• [Stated goal]:
Print the Fresnel lens excerpt word for word, from "The first CPV" to "ratio of 1000X.".

• [Excerpt to read]:
Optical efficiency of the silicon solar cell.

Fig. 3. Optical efficiency of the silicon solar cell.


Figure 4

Fresnel lens associated to pyramid.

Fig. 4. Fresnel lens associated to pyramid.


3.2. CPV system

The first CPV systems under study is based on a circular flat Fresnel lens with a diameter of 350 mm and a focal length of 265 mm, the Fresnel lens is associated to a refractive pyramid with the following dimensions: the length H = 48 mm, its input aperture of 15.05×15.05 mm2 and the output opening of 10×10 mm2. The geometrical concentration system is generally defined as the ratio of the input aperture (determined by primary lens diameter) and the optics output area (determined by the cell diameter), resulting a geometrical concentration ratio of 1000X.

The  material used for manufacturing the Fresnel lens is Polymethyl methacrylate (PMMA,  n=1.49)  and B270 as material for the refractive pyramid knowing by its high transmission, allows a high impact resistance, provides  light diffusion and reduces the hot spots. The simulations are performed by the ray-tracing Trace-Pro software with an incident flux of 1000 W/m2 including wavelength from 0.4 to 1.4µm.

• [Source data]:

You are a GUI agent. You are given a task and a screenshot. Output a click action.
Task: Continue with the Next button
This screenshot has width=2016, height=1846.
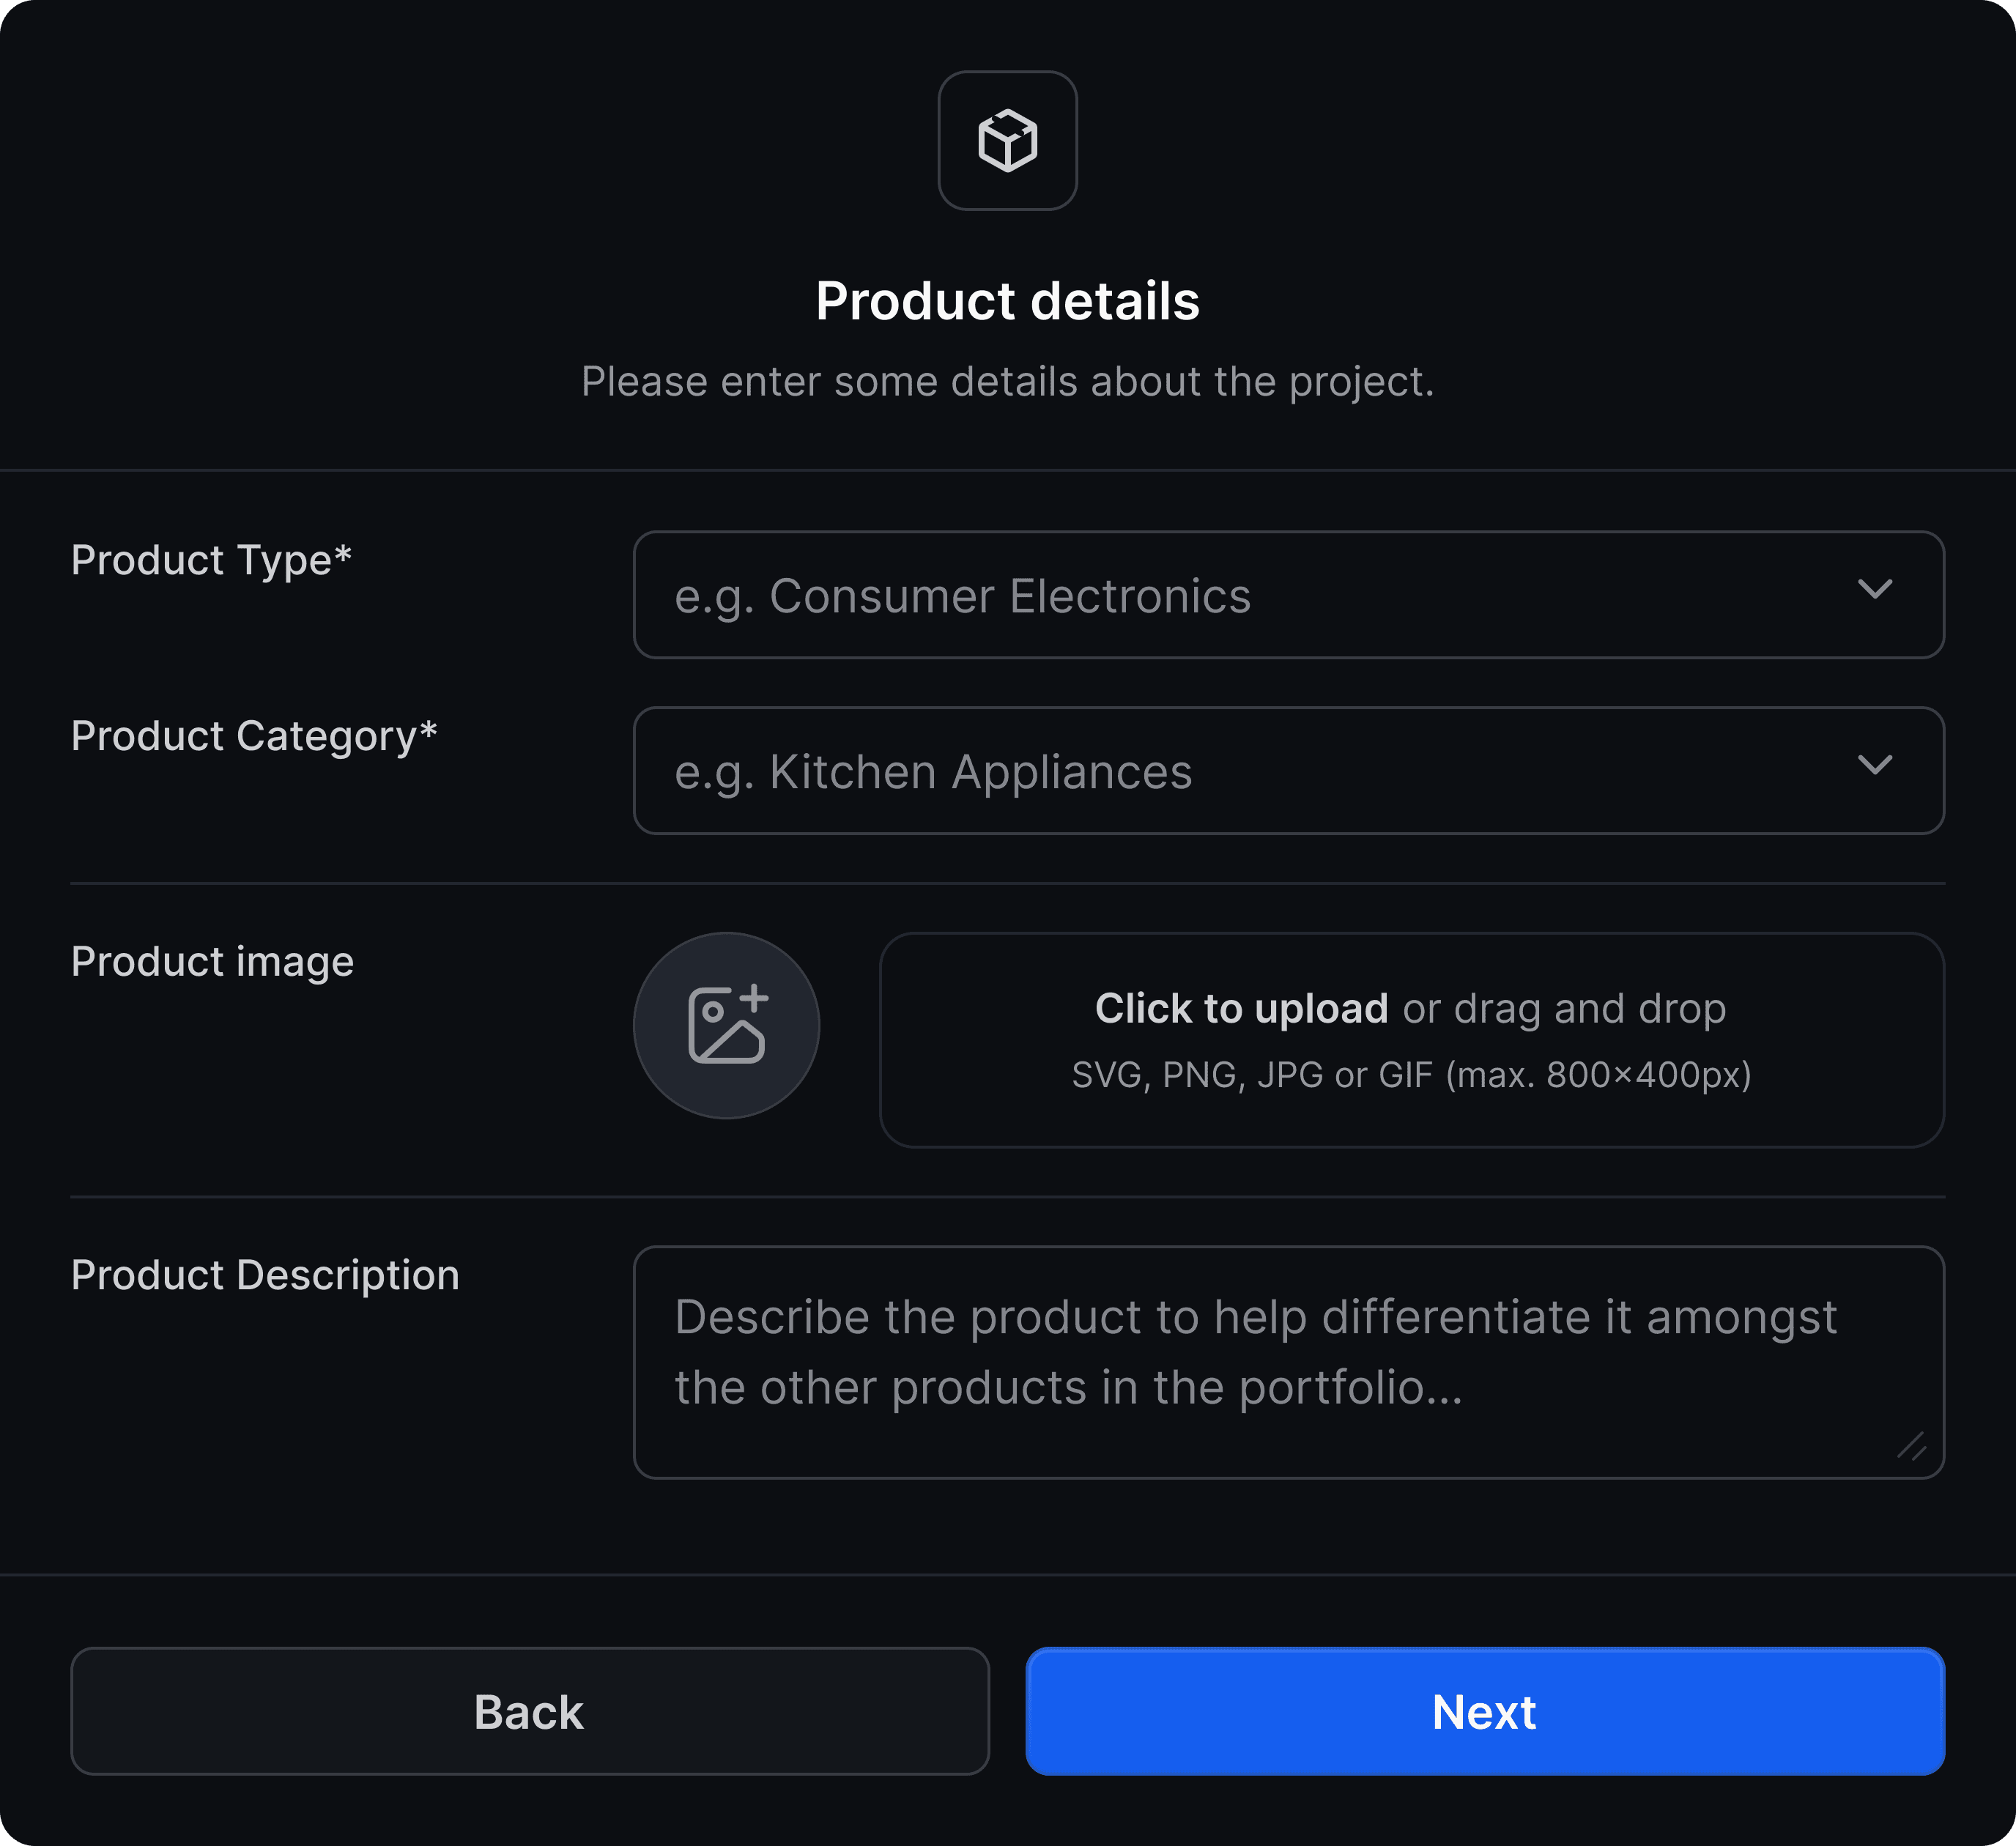pos(1485,1711)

• [The result]:
The first CPV systems under study is based on a circular flat Fresnel lens with a diameter of 350 mm and a focal length of 265 mm, the Fresnel lens is associated to a refractive pyramid with the following dimensions: the length H = 48 mm, its input aperture of 15.05×15.05 mm2 and the output opening of 10×10 mm2. The geometrical concentration system is generally defined as the ratio of the input aperture (determined by primary lens diameter) and the optics output area (determined by the cell diameter), resulting a geometrical concentration ratio of 1000X.